Faced with the challenge of elevated retail inflation and a ‘storm’ arising from the aggressive monetary policy actions of advanced economy central banks, the six-member Monetary Policy Committee (MPC) decided by a majority of 5 to 1 to raise the policy repo rate by 50 basis points as also to remain focussed on withdrawal of accommodation.

The latest hike, which was widely expected, takes the repo rate to 5.90 per cent from 5.40 per cent. With this, the MPC has cumulatively raised the repo rate by 190 bps (40 bps in May, followed by 50 bps each in the following three meetings) since May.

RBI Governor Shaktikanta Das said that even as the nominal policy repo rate has been raised by 190 bps so far, the policy rate adjusted for inflation trails the 2019 levels. “In the last two-and-half years, the world has witnessed two major shocks — the Covid-19 pandemic and the conflict in Ukraine. Now, we are in the midst of a third major shock, a storm, arising from aggressive monetary policy actions and even more aggressive communications from advanced economy central banks.”

Domestic factors

The Governor emphasised that the MPC’s decision continues to be, and will be, guided by domestic factors. The decisions are based on the twin objectives of inflation and growth, with primacy being given to price stability, followed by the necessity to keep growth in mind, he said.
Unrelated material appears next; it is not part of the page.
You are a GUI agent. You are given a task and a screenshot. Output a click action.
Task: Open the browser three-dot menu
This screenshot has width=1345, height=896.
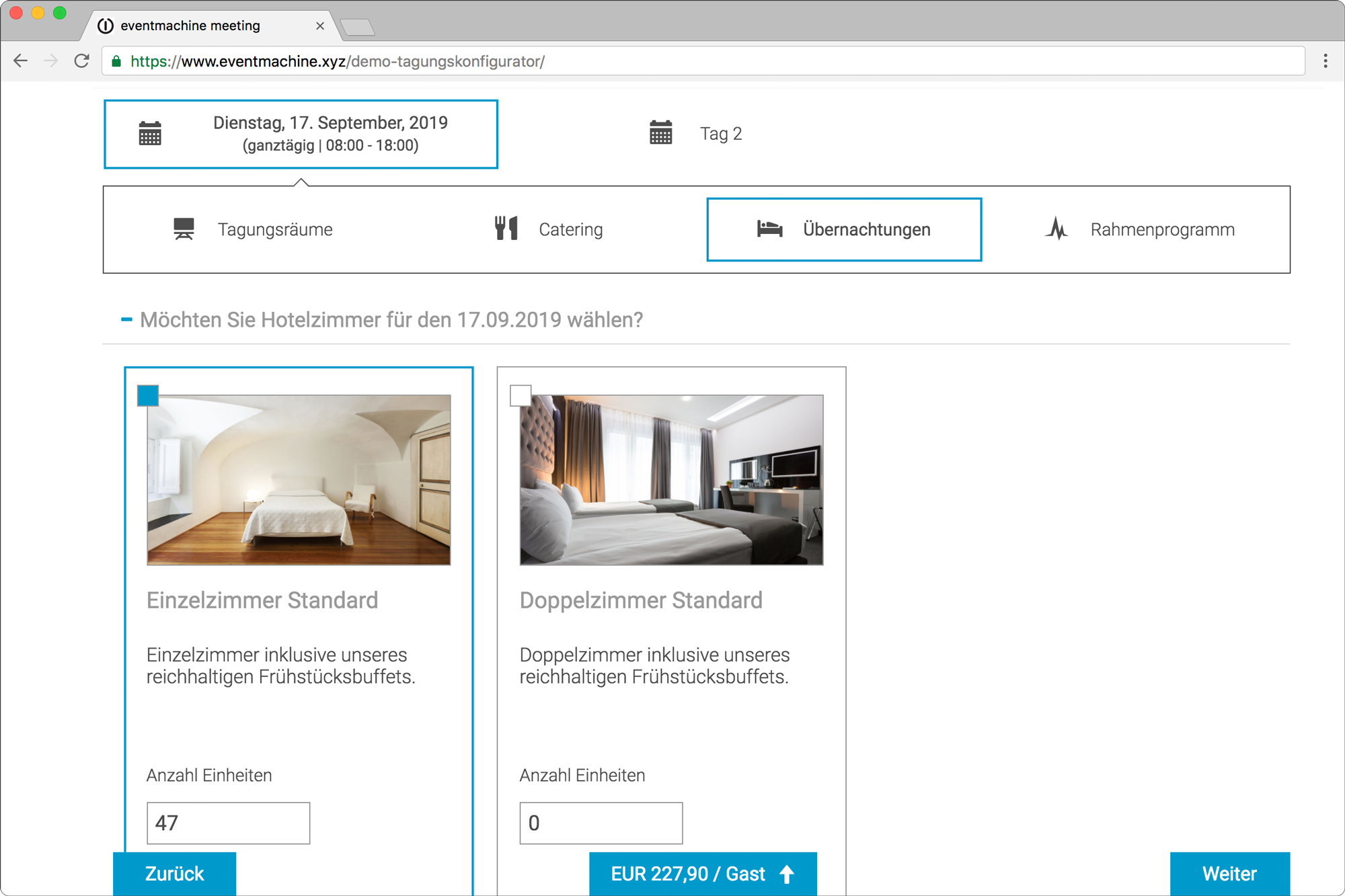tap(1325, 61)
He observed that the domestic inflation remains high (hovering around 7 per cent and the RBI expects it to remain elevated at around 6 per cent in the second half of FY23, too), though expected to moderate.

The RBI has cut the real GDP growth projection for 2022-23 to 7 per cent from 7.2 per cent even as it retained the retail inflation projection at 6.7 per cent in 2022-23.